Aha! This is the best version so far of my criteria for which is basically "a methodology for producing Free Scholarship." I know, I know, there all tons of Open Research movements and projects out there; I'm trying to write an examination right now and will loop back and check in with them again after I pass it, ok?

  1. The work is public and freely accessible.
  2. The artifacts (data, analysis, etc.) used to create the work is also public and freely accessible so that it can be studied and peer-reviewed by communities of practitioners.
  3. The work and its artifacts can be freely modified and distributed so others in these communities can benefit from and build atop it.

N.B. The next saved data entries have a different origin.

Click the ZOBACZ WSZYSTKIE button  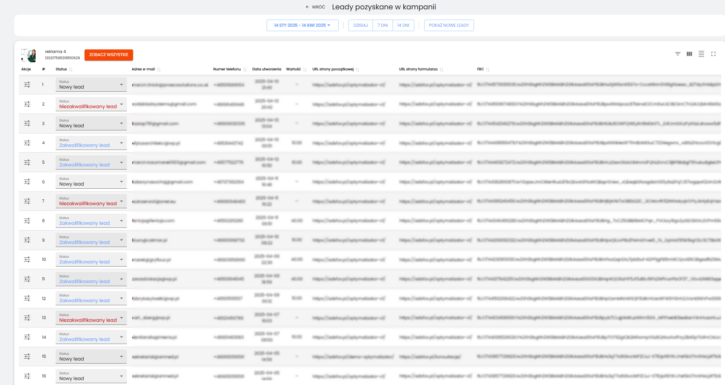(x=109, y=55)
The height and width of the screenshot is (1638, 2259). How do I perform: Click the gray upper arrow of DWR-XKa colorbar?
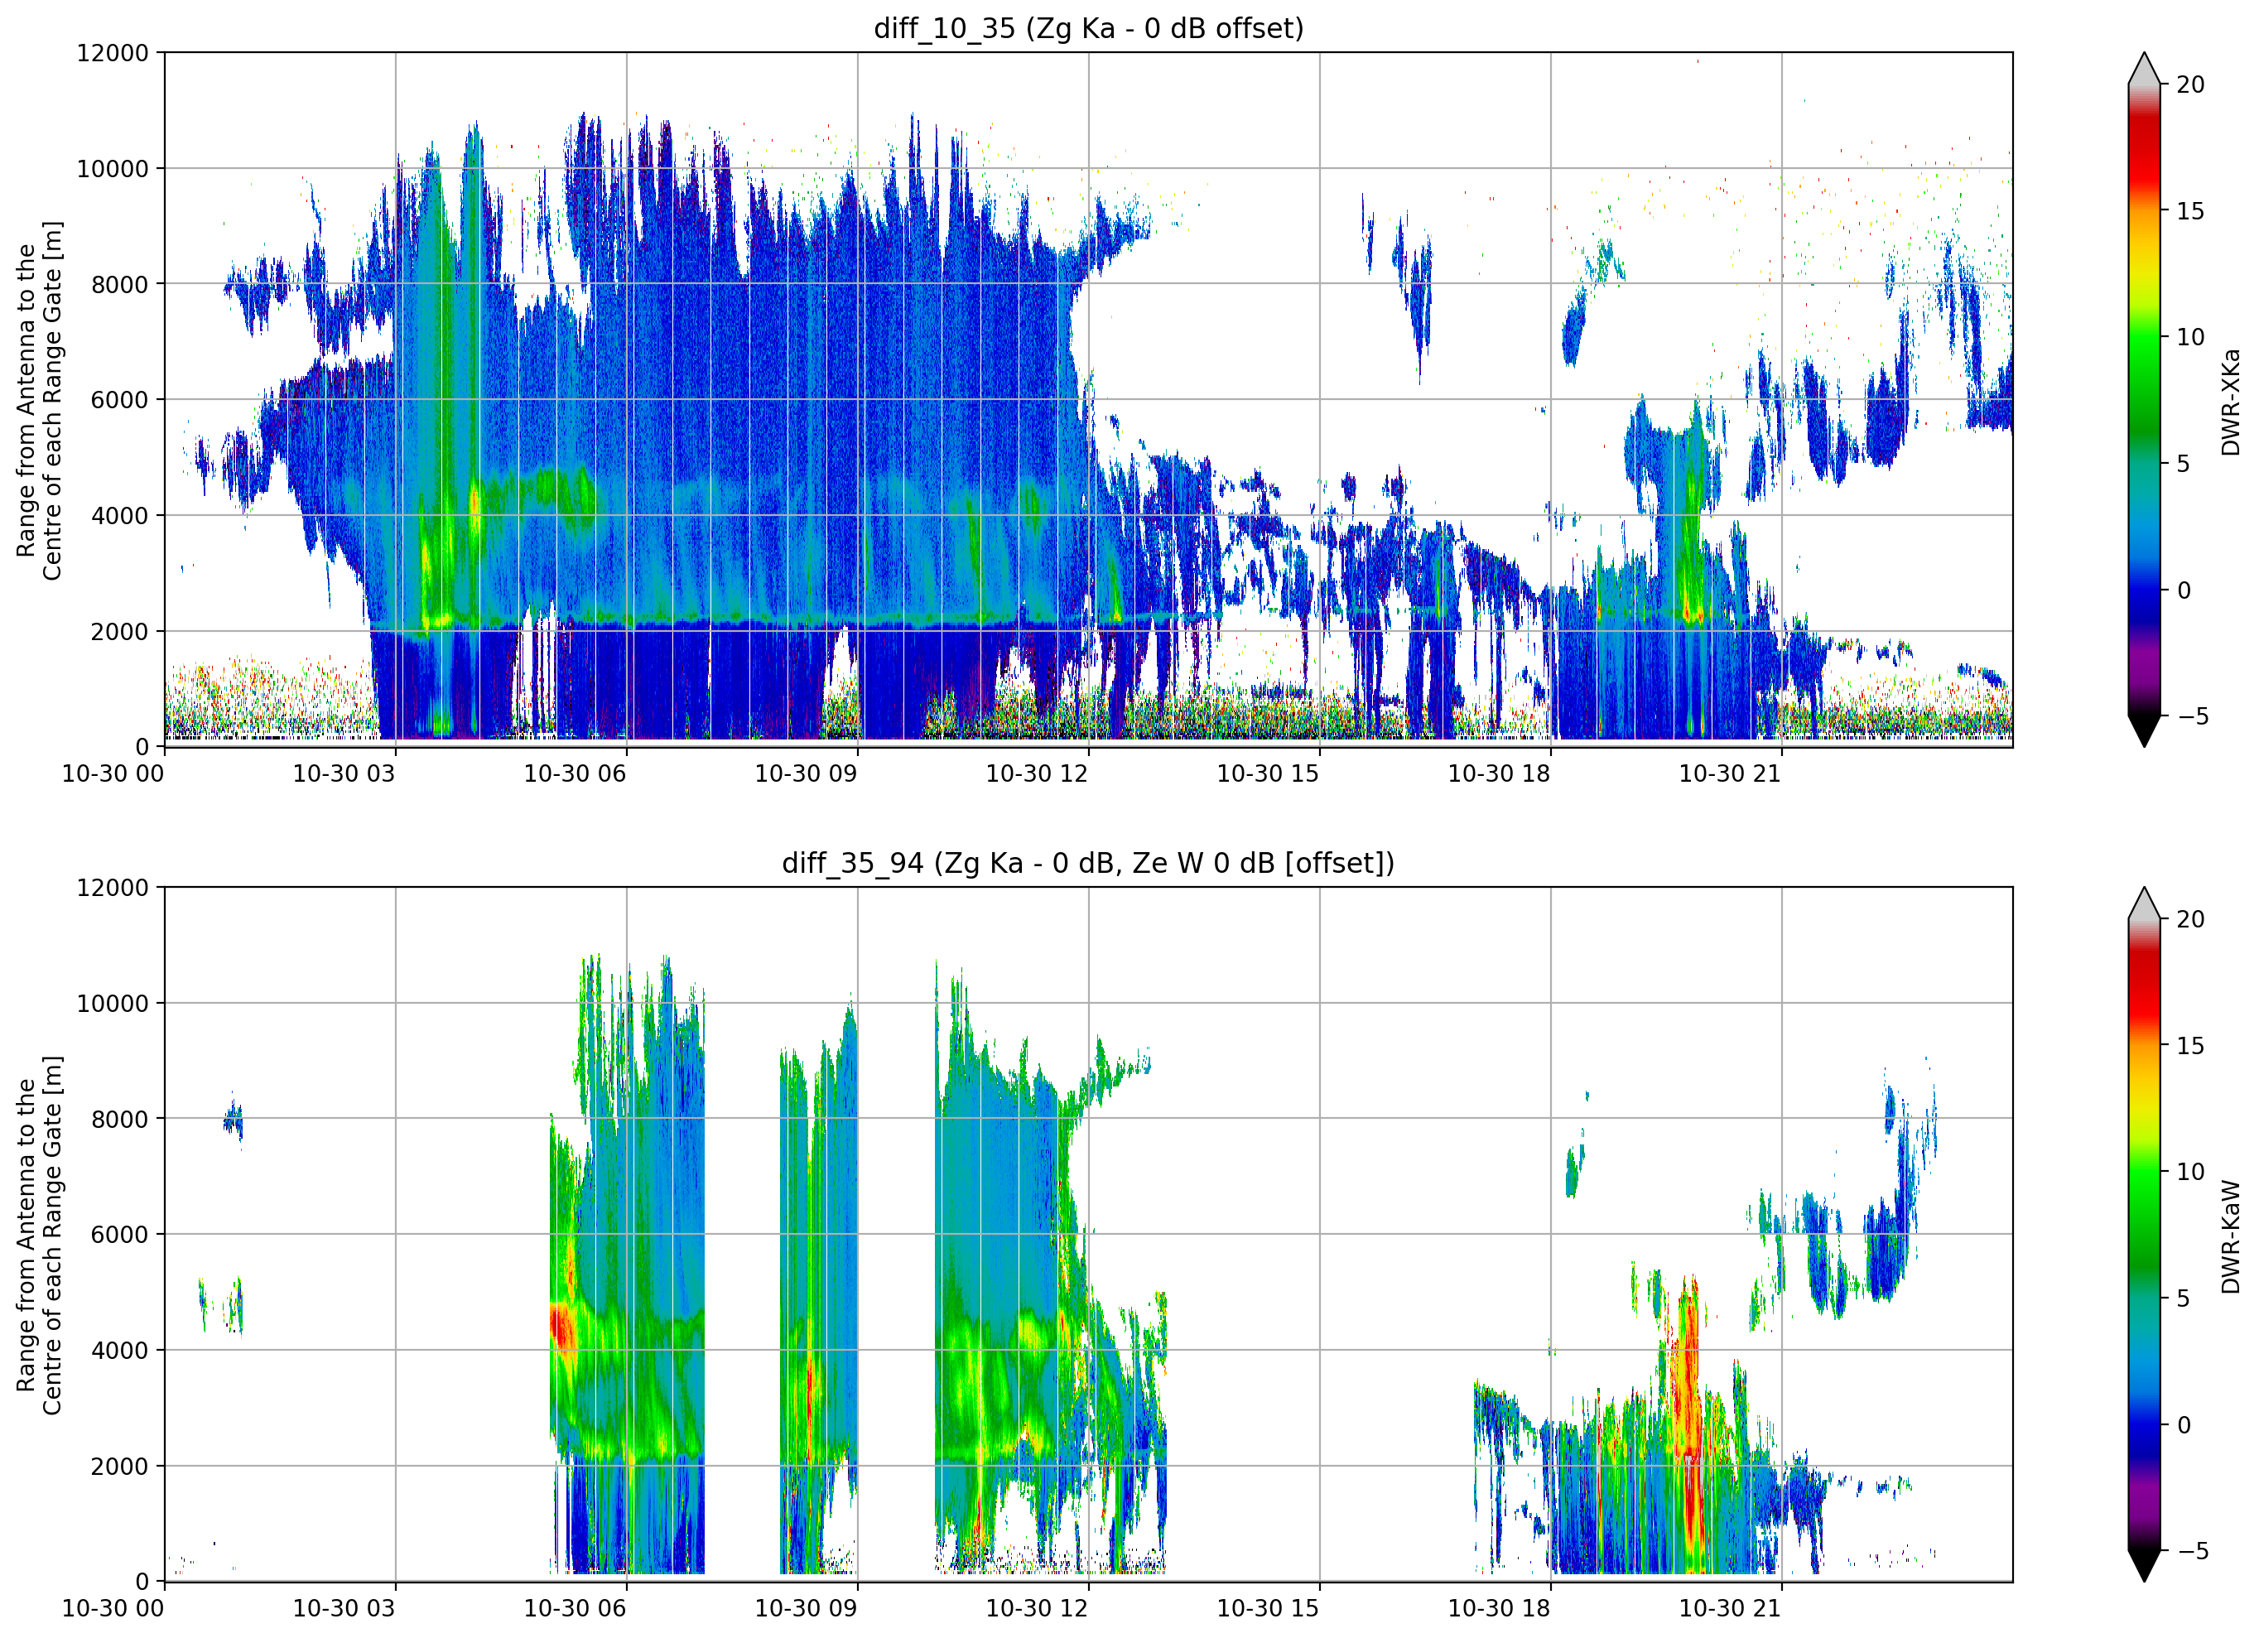[x=2143, y=70]
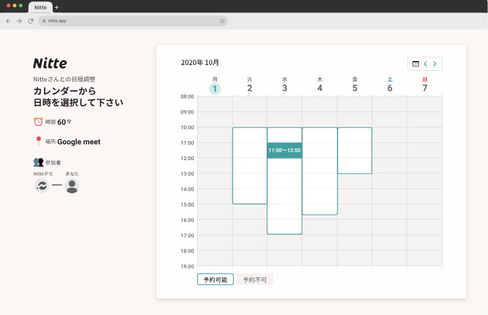Screen dimensions: 488x315
Task: Click the Nitte demo avatar icon
Action: [42, 186]
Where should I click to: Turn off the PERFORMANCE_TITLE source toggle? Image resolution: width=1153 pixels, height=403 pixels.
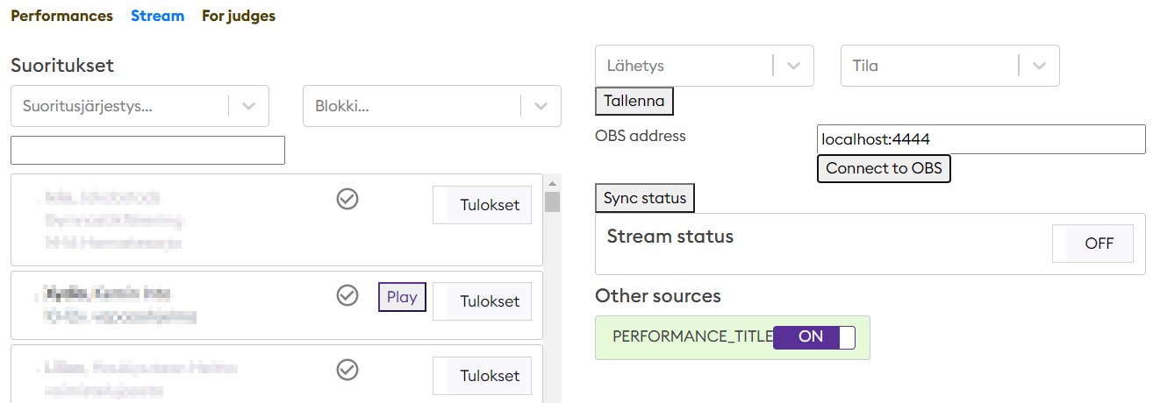[x=813, y=337]
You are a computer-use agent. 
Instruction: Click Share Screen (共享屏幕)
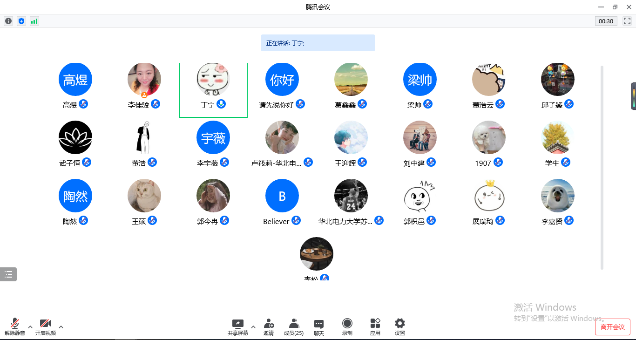(x=238, y=327)
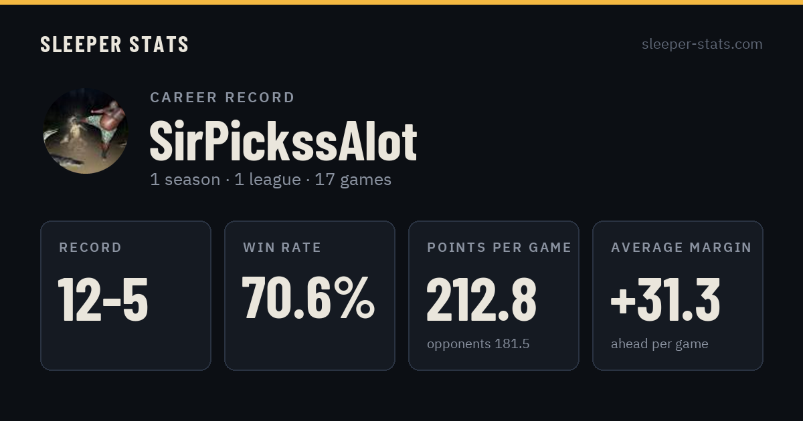Click the 12-5 record value
The image size is (803, 421).
pyautogui.click(x=103, y=299)
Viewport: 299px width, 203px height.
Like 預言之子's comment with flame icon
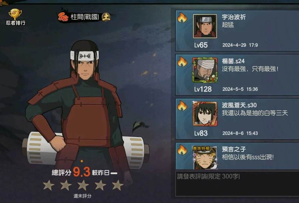pyautogui.click(x=182, y=150)
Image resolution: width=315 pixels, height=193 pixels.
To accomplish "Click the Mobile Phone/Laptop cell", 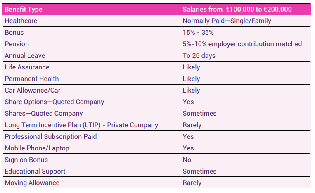I will (92, 148).
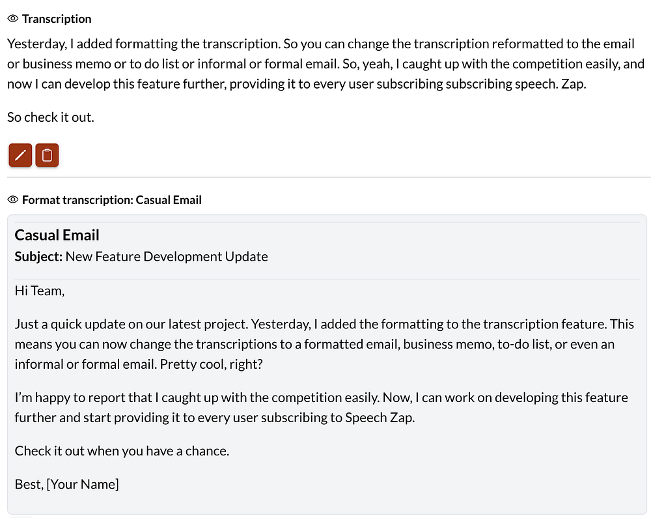Click the Hi Team, greeting line
Screen dimensions: 651x518
point(40,291)
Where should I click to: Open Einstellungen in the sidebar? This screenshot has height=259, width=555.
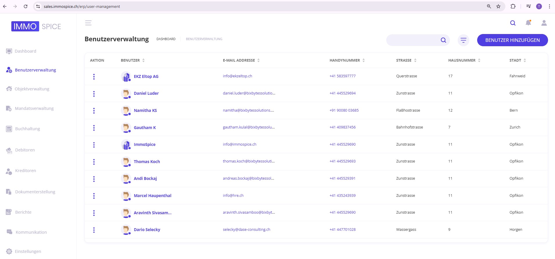[28, 251]
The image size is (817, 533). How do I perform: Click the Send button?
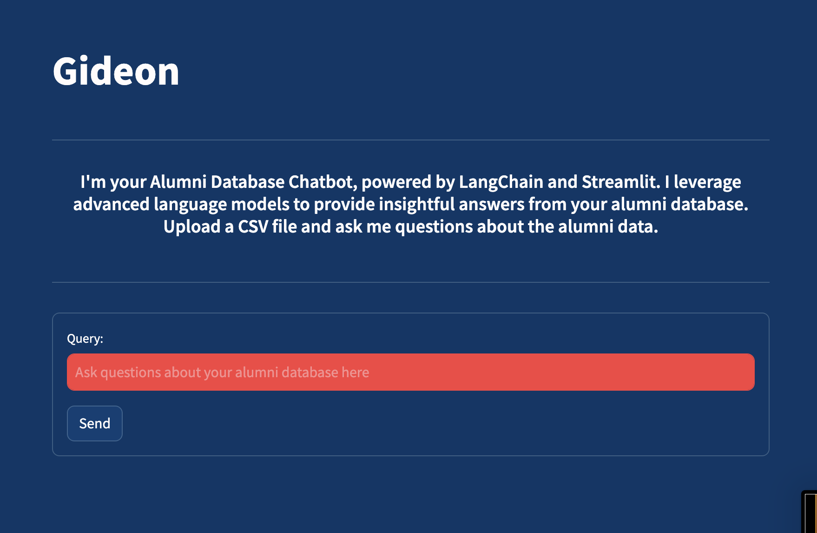pyautogui.click(x=95, y=423)
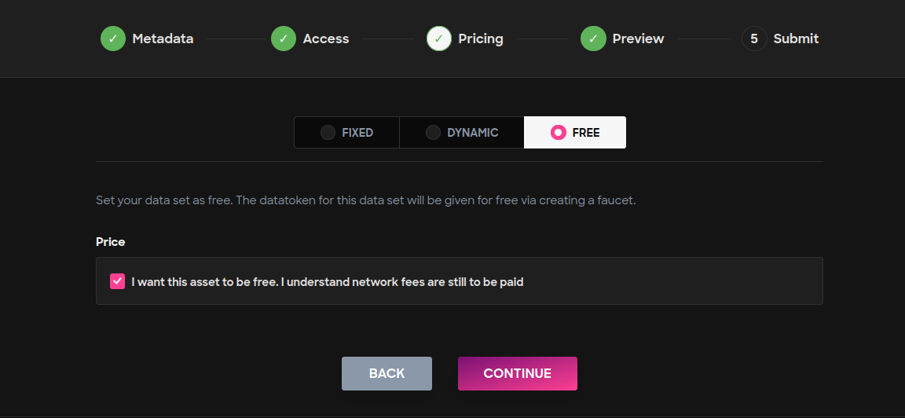Open the Pricing step label
Screen dimensions: 905x418
(x=481, y=39)
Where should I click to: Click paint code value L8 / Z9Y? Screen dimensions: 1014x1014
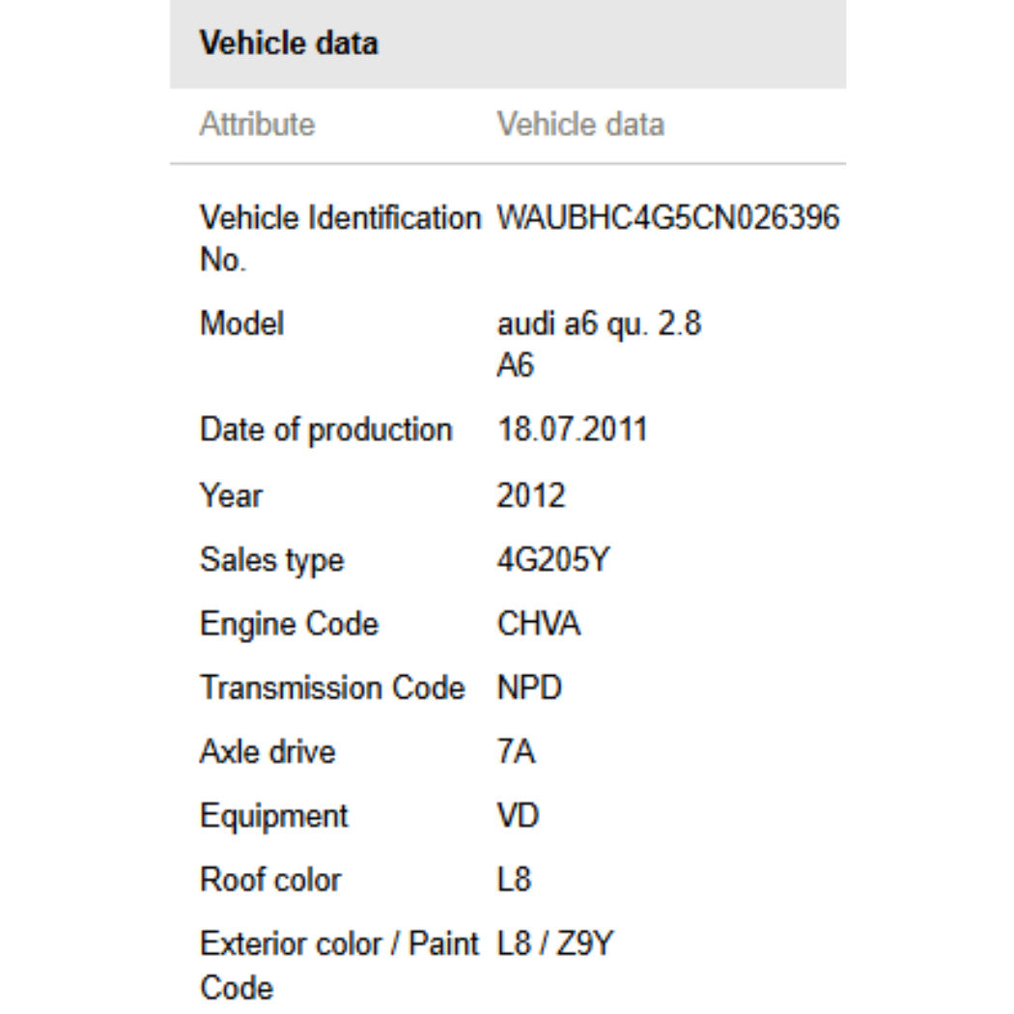[554, 944]
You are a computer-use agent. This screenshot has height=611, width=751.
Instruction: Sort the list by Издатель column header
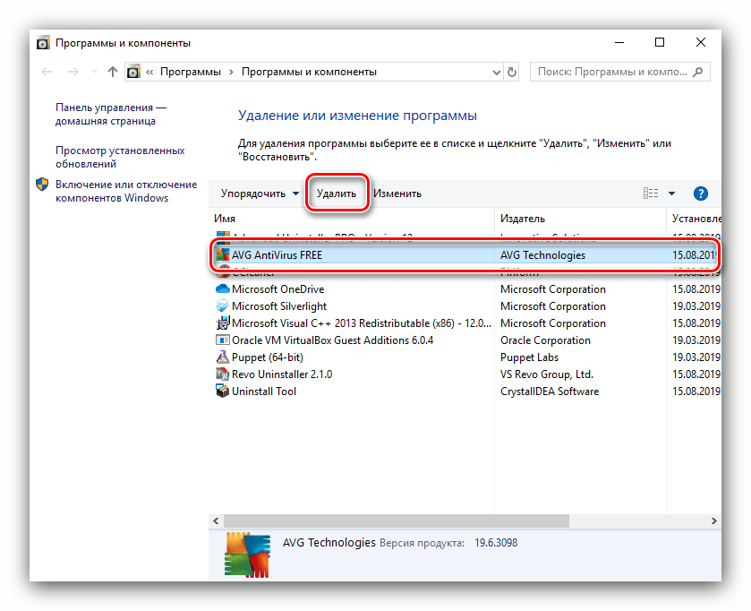523,219
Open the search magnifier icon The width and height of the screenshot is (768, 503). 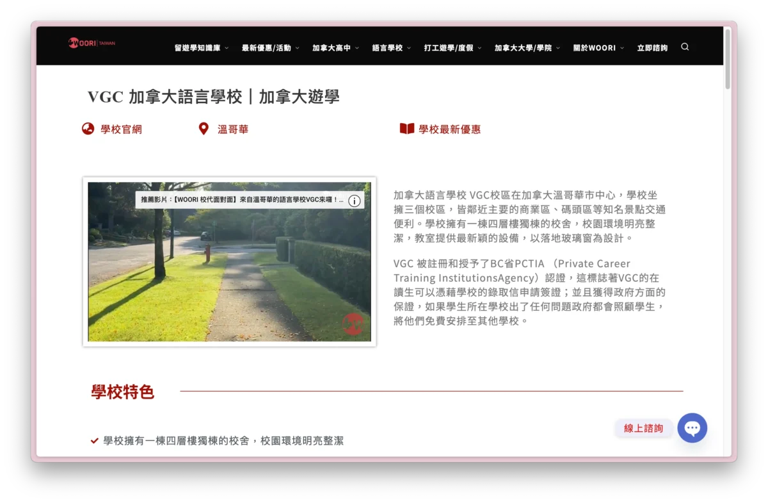685,47
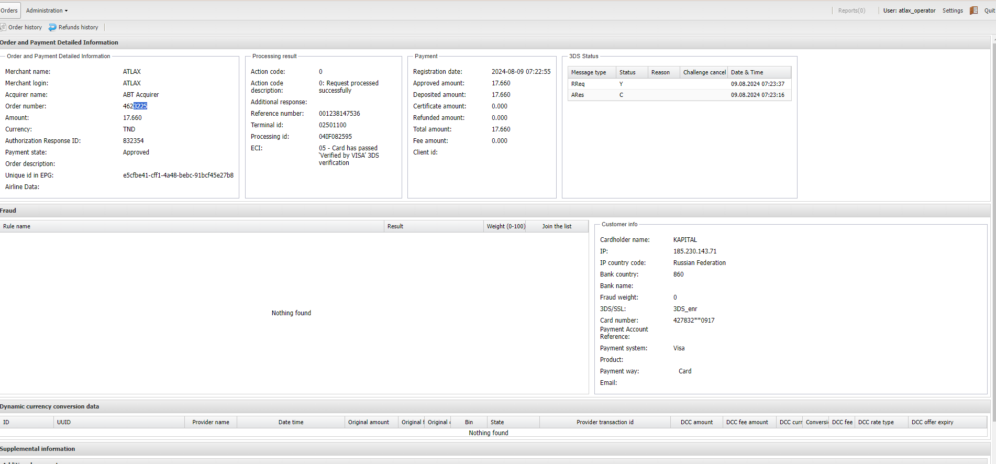This screenshot has width=996, height=464.
Task: Click the Order history document icon
Action: (3, 27)
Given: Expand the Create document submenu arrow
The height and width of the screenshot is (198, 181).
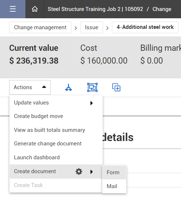Looking at the screenshot, I should pyautogui.click(x=92, y=172).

"Chua's 3 criteria for RTR" (or whatever less-silly name I can tack on that later) comes directly from a Free Culture + Academia mashup. From academic-land (specifically, the scholarship of teaching and learning), we have Lee Shulman’s 3 criteria for scholarship (paraphrased):

  1. It is public
  2. It is peer-reviewed by the practitioner’s community
  3. It can be used by that community as a stepping-stone towards future work

From Free Culture, Richard Stallman's 4 criteria for software Freedom:

  1. The freedom to run the program, for any purpose.
  2. The freedom to study how the program works, and change it so it does your computing as you wish. Access to the source code is a precondition for this.
  3. The freedom to redistribute copies so you can help your neighbor.
  4. The freedom to distribute copies of your modified versions to others. By doing this you can give the whole community a chance to benefit from your changes. Access to the source code is a precondition for this.

See the connections between Shulman and Stallman? I don't imagine this is the final or best statement ever (and look forward to seeing what future version comes up), but it sounds pretty good to me right now.